▶ [Problem statement]: In the copy, include every entry exactly but none of its images.

Collected data:
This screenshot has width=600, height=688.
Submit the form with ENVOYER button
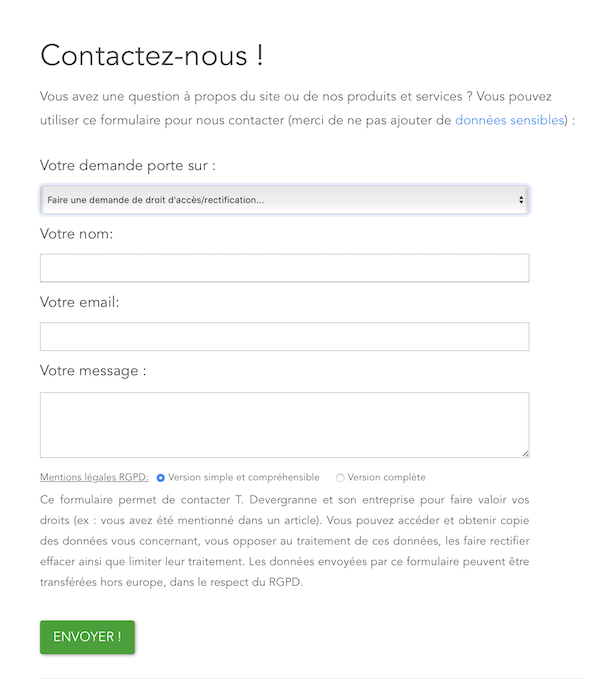(87, 637)
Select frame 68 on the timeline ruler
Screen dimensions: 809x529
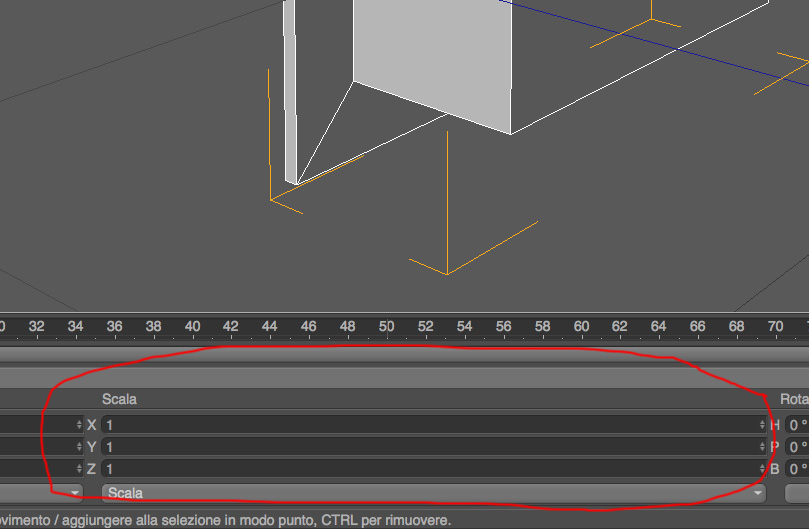click(x=737, y=327)
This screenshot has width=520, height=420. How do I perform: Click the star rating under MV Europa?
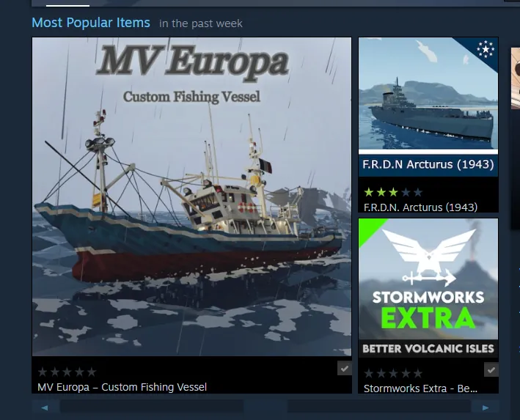[x=67, y=372]
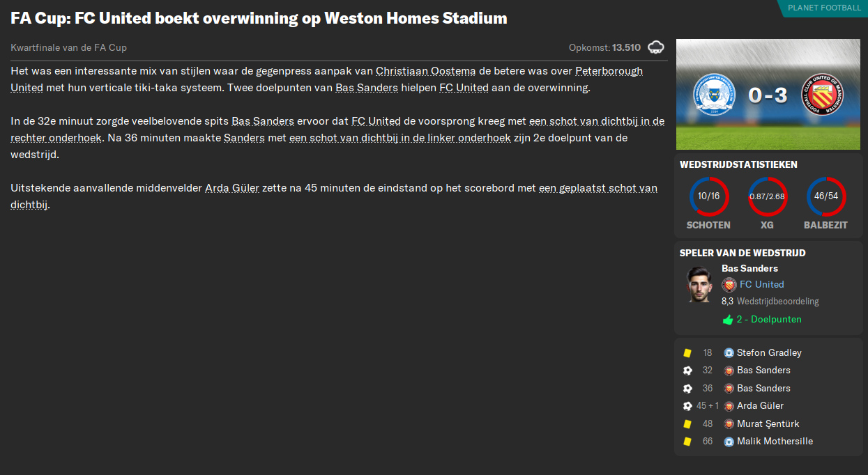Screen dimensions: 868x475
Task: Click the Planet Football source tab
Action: click(823, 8)
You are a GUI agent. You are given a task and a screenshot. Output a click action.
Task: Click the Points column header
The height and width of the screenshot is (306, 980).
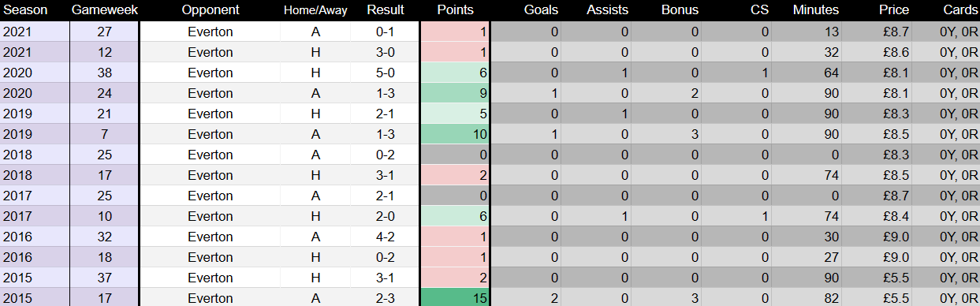[456, 10]
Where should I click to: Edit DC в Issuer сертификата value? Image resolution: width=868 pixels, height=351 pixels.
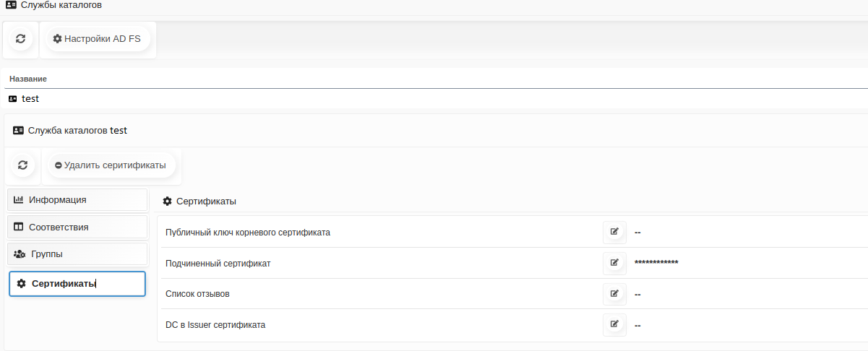614,325
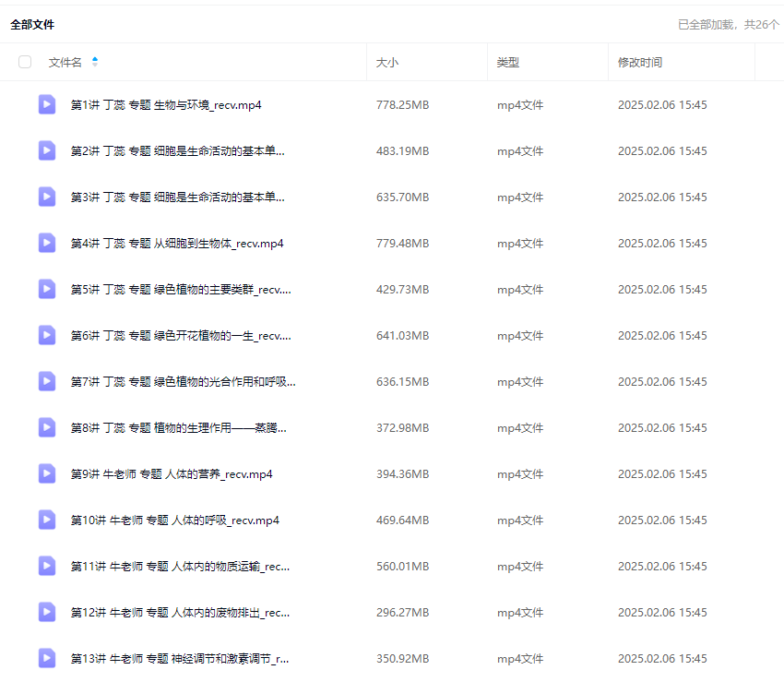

▶ [Reply]:
This screenshot has width=600, height=688.
Submit the form with ENVOYER button
(87, 637)
Select frame 68 on the timeline ruler
Screen dimensions: 809x529
click(x=737, y=327)
This screenshot has width=520, height=420. How do I perform: Click the star rating under MV Europa?
[x=67, y=372]
Screen dimensions: 868x475
Task: Click the Planet Football source tab
Action: click(823, 8)
You are a GUI agent. You are given a task and a screenshot. Output a click action.
Task: Click the Points column header
The height and width of the screenshot is (306, 980).
[456, 10]
Where should I click to: Edit DC в Issuer сертификата value? Image resolution: width=868 pixels, height=351 pixels.
614,325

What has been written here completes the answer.